Task prompt:
Pull out every line of the records that contains the string "toolbar", and copy each line in full.

Supplied data:
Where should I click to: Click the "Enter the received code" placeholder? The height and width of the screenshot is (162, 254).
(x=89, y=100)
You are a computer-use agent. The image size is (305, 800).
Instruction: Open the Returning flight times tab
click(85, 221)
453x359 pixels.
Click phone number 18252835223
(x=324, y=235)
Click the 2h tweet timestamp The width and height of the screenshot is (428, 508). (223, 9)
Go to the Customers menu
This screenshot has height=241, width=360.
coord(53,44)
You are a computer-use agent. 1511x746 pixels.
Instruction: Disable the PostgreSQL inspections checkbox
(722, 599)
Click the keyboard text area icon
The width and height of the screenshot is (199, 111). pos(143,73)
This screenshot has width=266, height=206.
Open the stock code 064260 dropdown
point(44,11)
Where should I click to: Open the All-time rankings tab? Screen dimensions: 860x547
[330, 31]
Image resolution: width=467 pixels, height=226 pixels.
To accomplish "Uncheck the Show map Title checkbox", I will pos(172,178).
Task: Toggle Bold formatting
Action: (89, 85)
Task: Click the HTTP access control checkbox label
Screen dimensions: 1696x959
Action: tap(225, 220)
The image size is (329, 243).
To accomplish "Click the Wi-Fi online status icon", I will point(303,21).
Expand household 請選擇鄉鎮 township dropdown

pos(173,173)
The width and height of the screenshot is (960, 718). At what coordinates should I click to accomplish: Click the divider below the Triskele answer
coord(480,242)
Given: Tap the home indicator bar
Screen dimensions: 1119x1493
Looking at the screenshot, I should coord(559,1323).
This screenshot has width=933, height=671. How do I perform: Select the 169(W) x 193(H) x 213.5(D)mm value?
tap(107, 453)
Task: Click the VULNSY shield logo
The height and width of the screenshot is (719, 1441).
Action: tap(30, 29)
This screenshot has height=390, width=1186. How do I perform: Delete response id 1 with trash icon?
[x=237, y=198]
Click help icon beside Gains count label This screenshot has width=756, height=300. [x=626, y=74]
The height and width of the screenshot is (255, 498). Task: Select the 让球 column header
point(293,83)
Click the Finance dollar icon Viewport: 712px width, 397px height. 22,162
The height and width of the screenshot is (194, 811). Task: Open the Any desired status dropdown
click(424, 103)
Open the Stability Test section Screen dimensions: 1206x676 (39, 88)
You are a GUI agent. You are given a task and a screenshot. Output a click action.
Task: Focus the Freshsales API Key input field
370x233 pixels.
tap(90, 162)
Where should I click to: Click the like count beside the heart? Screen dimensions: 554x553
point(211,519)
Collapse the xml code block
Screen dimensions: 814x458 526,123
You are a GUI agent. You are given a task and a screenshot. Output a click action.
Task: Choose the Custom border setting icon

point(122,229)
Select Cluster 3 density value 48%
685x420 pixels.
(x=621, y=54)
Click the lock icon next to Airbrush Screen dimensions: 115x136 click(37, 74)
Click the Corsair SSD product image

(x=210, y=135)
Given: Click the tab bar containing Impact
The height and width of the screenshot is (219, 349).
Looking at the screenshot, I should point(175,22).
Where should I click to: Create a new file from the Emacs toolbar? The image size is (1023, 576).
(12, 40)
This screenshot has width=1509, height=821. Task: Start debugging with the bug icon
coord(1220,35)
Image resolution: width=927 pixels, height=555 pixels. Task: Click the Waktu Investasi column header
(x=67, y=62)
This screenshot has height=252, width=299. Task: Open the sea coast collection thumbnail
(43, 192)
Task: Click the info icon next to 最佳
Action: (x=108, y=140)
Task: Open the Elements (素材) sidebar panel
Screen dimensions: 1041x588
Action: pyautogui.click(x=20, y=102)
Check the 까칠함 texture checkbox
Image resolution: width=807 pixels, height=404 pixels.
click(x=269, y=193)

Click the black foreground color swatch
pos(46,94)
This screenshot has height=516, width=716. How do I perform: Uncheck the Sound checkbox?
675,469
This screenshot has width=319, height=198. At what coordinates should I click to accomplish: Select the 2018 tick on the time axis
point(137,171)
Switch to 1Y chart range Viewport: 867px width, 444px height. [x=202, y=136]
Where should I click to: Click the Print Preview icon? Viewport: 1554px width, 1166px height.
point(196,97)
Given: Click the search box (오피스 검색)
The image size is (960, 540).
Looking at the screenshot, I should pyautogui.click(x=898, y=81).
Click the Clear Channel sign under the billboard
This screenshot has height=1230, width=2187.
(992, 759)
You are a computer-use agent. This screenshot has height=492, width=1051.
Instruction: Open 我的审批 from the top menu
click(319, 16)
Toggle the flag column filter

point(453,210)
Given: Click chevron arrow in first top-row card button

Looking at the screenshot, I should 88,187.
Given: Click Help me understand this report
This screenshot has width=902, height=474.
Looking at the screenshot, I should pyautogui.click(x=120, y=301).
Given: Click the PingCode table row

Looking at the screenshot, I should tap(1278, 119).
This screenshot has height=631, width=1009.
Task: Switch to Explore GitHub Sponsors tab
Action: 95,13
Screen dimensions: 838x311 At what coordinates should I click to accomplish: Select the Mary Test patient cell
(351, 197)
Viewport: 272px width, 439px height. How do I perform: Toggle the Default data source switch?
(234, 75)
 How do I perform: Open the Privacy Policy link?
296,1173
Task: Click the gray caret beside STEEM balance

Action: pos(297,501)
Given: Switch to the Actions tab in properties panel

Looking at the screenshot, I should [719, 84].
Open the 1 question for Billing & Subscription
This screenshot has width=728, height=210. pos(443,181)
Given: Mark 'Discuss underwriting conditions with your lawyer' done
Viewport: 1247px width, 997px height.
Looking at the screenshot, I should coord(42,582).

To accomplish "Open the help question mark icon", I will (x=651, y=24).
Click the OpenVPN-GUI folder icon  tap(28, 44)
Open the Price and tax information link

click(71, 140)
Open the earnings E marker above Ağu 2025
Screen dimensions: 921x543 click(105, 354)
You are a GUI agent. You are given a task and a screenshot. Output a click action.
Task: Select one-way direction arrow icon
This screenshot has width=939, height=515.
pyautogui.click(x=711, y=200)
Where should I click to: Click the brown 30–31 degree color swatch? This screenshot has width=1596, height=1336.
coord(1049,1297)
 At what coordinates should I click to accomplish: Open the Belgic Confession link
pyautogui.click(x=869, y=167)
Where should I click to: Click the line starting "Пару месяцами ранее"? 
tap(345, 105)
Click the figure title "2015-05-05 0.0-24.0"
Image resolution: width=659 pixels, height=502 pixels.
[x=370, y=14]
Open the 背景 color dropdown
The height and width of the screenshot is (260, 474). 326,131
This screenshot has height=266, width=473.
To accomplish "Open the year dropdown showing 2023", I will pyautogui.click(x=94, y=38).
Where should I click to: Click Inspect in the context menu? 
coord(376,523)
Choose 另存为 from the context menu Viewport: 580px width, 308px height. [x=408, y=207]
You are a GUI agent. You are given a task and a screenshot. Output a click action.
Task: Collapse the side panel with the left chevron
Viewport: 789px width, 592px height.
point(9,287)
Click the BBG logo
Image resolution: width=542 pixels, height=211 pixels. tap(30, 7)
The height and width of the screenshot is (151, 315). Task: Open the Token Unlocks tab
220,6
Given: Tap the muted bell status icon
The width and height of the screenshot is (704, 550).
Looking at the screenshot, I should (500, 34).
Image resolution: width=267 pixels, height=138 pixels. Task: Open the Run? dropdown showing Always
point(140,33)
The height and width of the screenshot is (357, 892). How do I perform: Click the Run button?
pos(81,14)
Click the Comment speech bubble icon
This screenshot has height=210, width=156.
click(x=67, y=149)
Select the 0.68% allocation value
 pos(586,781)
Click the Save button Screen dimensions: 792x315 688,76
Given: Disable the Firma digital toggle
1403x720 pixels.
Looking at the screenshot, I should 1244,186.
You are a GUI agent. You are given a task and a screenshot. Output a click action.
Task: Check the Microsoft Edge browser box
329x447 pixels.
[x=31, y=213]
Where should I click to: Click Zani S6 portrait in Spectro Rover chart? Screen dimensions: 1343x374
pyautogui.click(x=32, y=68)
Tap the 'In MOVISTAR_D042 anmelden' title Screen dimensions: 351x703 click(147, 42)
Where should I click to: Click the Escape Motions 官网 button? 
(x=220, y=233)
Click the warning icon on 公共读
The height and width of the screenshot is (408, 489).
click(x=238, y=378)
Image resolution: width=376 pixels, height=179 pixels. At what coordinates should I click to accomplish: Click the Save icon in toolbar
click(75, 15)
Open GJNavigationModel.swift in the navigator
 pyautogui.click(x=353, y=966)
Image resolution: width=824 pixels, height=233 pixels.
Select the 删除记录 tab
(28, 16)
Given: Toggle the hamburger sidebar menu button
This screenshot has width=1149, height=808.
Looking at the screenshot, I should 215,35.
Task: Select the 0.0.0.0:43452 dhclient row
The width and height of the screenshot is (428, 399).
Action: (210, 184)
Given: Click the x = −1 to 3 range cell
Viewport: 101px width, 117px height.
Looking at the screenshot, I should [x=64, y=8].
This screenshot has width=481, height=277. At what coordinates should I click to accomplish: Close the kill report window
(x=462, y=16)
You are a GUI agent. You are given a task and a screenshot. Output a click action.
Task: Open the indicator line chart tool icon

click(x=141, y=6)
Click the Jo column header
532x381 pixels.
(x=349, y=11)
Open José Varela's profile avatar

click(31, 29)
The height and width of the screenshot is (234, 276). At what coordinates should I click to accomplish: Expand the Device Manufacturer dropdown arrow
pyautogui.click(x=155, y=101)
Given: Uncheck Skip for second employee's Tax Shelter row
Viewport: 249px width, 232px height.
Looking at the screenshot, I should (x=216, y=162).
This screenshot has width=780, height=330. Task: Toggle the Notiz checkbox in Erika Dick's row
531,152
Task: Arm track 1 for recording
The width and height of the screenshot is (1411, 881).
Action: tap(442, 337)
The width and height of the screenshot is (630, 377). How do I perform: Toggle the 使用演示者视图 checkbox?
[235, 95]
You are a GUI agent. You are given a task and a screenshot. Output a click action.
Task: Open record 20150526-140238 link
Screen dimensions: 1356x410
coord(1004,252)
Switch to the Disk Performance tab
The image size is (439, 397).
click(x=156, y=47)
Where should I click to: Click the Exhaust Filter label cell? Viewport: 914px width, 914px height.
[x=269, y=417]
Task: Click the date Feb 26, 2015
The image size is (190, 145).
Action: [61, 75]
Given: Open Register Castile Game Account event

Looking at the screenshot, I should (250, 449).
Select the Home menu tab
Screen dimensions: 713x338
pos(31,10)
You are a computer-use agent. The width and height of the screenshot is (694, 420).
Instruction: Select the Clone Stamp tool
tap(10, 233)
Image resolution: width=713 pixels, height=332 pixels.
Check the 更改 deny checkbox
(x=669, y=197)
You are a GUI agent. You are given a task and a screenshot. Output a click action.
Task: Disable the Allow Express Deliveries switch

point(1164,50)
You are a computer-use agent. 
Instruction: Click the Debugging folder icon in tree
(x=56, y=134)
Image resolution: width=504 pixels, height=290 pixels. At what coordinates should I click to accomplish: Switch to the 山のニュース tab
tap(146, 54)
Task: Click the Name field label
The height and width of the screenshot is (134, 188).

Exercise output:
Where should I click to: Create a new file from the Emacs toolbar? The image size is (1023, 576).
Image resolution: width=376 pixels, height=179 pixels. At what coordinates should I click to accomplish: Click the Save icon in toolbar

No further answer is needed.